El jueves, Mugabe anunció que no viajaba a la reunión de emergencia de los líderes del sur de Africa, convocada para ayer en Zambia especialmente para discutir su salida. El presidente está muy ofendido porque su colega de Zambia, Levy Mwanawasa, invitó también a Tsvangirai, que según Mugabe no es un presidente y no tiene nada que hacer en la reunión. El viernes, Tsvangirai convocó a un paro general y una marcha masiva en repudio al gobierno para la semana que viene, que horas después el presidente se ocupó en persona en prohibir “porque no estamos en un período electoral y no tiene por qué haber marchas”. Ayer, Mbeki hizo escala en Harare, habló una hora con Mugabe y salió muy campante diciendo que todo estaba bien (en la foto). Sus diarios le recordaron que los problemas no desaparecen solos por ignorarlos, pero el sucesor de Mandela no sabe escuchar estas cosas.

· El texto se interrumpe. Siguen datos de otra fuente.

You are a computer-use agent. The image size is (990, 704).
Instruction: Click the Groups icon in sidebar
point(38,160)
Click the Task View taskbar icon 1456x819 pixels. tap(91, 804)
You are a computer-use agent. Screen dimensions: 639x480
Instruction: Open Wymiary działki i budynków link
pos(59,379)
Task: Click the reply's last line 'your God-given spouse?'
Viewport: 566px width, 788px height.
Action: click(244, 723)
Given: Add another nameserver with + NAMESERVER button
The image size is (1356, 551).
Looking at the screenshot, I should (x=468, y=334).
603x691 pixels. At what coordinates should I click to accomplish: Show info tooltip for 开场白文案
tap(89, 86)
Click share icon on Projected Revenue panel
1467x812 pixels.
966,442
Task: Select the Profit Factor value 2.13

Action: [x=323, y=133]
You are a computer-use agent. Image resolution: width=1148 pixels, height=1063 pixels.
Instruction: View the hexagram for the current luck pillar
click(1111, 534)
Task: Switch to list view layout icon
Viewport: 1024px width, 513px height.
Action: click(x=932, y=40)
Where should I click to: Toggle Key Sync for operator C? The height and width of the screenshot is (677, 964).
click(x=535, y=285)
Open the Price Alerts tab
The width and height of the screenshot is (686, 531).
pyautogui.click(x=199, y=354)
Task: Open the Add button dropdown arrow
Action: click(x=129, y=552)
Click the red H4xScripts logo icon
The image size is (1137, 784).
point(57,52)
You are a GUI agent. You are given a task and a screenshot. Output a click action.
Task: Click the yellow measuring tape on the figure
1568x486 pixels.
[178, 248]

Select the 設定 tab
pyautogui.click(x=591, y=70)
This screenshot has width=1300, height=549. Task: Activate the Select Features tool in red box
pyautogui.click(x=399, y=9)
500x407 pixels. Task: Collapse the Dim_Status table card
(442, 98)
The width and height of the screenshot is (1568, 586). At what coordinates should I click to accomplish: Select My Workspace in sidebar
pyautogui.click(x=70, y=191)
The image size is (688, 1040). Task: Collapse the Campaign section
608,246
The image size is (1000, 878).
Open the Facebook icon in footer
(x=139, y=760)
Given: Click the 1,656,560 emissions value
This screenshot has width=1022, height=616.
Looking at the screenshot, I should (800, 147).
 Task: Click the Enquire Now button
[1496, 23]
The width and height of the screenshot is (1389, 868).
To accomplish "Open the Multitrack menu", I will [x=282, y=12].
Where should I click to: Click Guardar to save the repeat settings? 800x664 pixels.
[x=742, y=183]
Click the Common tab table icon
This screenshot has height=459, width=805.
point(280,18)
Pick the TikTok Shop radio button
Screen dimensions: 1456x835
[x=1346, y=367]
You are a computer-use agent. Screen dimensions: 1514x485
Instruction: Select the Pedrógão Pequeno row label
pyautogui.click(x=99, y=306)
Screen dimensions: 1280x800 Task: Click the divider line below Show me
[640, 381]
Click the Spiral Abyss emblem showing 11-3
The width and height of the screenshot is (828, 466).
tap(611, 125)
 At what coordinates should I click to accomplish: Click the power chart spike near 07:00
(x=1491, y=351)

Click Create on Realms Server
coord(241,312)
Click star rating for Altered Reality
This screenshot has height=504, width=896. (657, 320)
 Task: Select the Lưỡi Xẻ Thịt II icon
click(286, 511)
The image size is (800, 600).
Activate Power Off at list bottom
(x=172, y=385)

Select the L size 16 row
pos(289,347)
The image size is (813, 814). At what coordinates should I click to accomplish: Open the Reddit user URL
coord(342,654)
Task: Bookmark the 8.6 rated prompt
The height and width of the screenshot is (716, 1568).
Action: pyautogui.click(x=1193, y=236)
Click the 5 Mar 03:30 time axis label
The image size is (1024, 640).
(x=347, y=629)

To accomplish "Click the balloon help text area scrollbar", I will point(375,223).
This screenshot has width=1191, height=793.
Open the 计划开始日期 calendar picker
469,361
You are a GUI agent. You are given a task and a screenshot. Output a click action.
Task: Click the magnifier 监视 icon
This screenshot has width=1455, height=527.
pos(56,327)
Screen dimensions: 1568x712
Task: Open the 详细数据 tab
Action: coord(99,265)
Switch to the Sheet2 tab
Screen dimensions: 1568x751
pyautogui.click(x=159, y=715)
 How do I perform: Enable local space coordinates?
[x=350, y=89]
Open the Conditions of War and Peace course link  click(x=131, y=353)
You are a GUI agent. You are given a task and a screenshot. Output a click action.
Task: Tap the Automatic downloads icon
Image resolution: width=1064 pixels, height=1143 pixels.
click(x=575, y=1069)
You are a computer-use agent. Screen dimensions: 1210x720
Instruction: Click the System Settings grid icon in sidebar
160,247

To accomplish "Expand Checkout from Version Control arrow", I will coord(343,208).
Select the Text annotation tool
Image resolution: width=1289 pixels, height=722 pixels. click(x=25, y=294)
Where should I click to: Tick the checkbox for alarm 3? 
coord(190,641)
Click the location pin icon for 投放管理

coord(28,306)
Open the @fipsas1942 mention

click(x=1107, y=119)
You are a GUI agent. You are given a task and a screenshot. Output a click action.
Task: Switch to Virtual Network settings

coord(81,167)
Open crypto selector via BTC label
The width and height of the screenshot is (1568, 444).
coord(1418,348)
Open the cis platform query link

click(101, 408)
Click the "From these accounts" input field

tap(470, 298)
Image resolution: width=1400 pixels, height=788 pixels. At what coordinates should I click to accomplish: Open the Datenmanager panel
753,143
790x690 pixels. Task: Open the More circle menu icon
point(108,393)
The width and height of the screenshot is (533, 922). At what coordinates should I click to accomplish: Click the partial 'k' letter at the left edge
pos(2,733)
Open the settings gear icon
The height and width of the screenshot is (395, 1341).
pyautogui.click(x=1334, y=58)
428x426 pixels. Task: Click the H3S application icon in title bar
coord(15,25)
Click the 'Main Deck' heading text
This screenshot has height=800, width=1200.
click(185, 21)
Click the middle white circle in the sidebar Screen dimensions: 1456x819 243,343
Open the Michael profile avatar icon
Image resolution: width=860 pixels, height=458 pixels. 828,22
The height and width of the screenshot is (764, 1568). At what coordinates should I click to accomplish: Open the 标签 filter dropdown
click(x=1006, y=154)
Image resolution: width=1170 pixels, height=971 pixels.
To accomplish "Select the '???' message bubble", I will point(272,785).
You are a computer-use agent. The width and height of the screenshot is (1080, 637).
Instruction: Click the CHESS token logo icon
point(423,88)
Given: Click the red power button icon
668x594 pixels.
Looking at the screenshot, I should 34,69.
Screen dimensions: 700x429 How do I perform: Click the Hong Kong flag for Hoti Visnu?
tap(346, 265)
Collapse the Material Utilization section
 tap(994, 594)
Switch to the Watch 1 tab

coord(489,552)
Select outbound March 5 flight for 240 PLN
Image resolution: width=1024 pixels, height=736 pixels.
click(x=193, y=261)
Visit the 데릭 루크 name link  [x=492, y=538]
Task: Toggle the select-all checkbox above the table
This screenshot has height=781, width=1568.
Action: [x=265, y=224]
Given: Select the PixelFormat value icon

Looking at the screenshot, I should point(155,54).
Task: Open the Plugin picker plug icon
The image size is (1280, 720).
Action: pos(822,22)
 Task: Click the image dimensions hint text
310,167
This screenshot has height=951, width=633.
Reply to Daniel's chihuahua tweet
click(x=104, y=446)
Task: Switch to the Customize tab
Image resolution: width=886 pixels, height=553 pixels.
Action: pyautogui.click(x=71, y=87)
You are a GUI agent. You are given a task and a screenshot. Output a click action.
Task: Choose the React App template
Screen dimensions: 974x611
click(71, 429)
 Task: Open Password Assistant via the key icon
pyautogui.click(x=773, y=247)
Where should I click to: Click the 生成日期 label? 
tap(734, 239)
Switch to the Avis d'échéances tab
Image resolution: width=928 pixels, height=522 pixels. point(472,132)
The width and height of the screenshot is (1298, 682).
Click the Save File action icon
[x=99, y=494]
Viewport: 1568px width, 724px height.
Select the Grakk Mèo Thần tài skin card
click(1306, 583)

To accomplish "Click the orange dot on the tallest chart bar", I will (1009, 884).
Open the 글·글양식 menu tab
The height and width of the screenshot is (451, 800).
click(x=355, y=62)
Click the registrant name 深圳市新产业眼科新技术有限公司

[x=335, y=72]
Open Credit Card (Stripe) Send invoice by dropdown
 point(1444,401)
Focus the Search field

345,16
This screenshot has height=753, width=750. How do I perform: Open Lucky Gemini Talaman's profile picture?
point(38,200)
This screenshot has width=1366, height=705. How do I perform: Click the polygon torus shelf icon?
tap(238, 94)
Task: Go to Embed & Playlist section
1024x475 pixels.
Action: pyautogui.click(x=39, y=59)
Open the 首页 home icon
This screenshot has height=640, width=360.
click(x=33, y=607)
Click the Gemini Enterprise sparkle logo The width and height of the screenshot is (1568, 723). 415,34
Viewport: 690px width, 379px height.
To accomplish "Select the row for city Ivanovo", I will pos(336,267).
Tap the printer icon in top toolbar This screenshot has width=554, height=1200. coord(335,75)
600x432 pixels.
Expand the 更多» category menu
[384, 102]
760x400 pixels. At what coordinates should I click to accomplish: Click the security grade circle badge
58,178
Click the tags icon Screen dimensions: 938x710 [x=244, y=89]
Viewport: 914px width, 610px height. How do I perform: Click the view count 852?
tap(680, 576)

Zimbabwe es un país sorprendentemente pacífico, pero todos decían lo mismo de Kenia, que explotó violentamente por mucho menos. El ZANU-PF anunció por el diario oficial, el Herald, que “El partido se prepara a dar combate” y su vocero, Didymus Mutasa, le puso al tema un slogan: Apa tangogumburwa, hatina kuputsika (tropezamos, pero no nos caímos). Si la oposición se toma esto en serio, si Mugabe no atiende límites, el anciano fundador podrá todavía ver más miserias y dolores en su país.